Come si può notare entrando in oratorio, è stato predisposto un lettore di codici a barre per permettere il monitoraggio delle presenze ed evitare situazioni di assembramento. Per questo, stiamo regalando a tutti tesserini di accesso. Posizioneremo anche un termo scanner molto sofisticato che fornirà indicazioni su come ci si deve comportare.

 

Un cortile sempre più sofisticato e messo a rischio dall’emergenza sanitaria. Il cortile di don Bosco può diventare oggi un cortile virtuale?

Preferisco un cortile distanziato che virtuale. Quando vai a toccare le relazioni delle persone vai a destrutturare la persona stessa. Questo periodo è diabolico da questo punto di vista. Credo che effettivamente il nostro impegno debba continuare ad essere in prima linea con i ragazzi senza esser né troppo timorosi né troppo faciloni. Si tratta di mettere in atto tutto ciò che è possibile per salvaguardare la salute fisica ma anche quella psicologica e spirituale.

 

Come i giovani ci possono aiutare a coltivare la relazione in questo tempo particolare? 

Il giovane ci ricorda il desiderio dello stare con l’altro, un desiderio che non deve essere spento. I ragazzi non comprendono il distanziamento, hanno bisogno del contatto. 

Proprio per questo, credo, Gesù ci ammonisce:” Se non diventate come bambini non entrerete nel regno dei cieli”. E allora questo periodo ci deve rinfrescare la memoria su cosa vuol dire rigenerare il desiderio del contatto con Dio e con i fratelli.

 

E come possono gli adulti continuare ad abitare con fiducia il quotidiano dei giovani e riempirlo di significato?

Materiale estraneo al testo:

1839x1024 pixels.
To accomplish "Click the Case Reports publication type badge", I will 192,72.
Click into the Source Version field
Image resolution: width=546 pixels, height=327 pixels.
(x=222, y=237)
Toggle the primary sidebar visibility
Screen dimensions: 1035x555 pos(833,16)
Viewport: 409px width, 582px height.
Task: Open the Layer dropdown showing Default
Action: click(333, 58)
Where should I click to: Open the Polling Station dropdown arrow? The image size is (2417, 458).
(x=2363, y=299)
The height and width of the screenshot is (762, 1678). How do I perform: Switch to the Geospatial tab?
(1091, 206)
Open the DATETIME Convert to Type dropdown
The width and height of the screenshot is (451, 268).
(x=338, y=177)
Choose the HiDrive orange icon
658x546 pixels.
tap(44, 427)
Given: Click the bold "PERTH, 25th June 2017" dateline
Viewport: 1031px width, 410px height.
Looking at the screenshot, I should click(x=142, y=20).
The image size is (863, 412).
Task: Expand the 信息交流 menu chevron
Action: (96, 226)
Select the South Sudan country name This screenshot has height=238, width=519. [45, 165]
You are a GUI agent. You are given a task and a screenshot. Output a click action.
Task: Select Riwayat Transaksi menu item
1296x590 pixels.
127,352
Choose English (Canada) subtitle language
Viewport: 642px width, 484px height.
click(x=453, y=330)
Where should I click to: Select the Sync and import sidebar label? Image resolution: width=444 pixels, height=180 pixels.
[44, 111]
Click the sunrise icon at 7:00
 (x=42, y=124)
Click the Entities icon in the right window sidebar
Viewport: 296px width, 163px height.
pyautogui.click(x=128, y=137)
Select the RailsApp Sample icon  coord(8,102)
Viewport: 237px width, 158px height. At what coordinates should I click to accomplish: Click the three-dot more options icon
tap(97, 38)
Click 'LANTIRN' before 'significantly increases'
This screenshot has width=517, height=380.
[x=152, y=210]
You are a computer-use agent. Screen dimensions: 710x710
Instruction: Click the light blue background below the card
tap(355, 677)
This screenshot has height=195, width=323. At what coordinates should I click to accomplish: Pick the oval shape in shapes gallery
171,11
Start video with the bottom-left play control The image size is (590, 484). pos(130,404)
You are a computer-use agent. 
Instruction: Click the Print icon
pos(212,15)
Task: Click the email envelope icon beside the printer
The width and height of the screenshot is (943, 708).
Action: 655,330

L’adulto deve essere adulto cioè capace di dare nutrimento ad un altro. Per esserlo, deve farsi umile cioè capire che non può dare sostentamento se per primo non fa un cammino che rigenera la sua fede. 

Non possiamo fondare la nostra vita solo sul lavoro, altrimenti quando arriverà il momento della pensione cadremo in depressione. E’ fondamentale che troviamo qualcosa di adamantino su cui basare la nostra esistenza, dobbiamo cioè imparare a costruire la casa sulla roccia. E la roccia è Gesù, è una fede nel Signore dinamica, operativa. 

Non a caso Don Bosco dice: “Io per voi studio, lavoro, vivo”.

 

Un’ultima domanda: in questo momento difficile, l’Oratorio può dare supporto a tutte le fasce fragili della società, anche a quelle meno giovani?

Certo, già il fatto che la nostra chiesa sia sempre aperta e che si trovi all’interno dell’ambiente oratoriano dà la possibilità a chi viene di vivere la freschezza di un ambiente giovane, che rinfranca lo spirito. 

In questo periodo particolare dobbiamo tutti riscoprire il nostro contatto con Dio vincendo la pigrizia di vivere alla giornata. Quello che deve animarci è la gioia dell’essere cristiani. Troppo spesso, forse, non la manifestiamo a sufficienza. Ma la gioia è uno dei patrimoni più importanti del Vangelo.

E per questo io amo ripetere:” In alto i cuori!”.

 

Grazie, don Nicola! E' stato bello conoscerti. Buona avventura!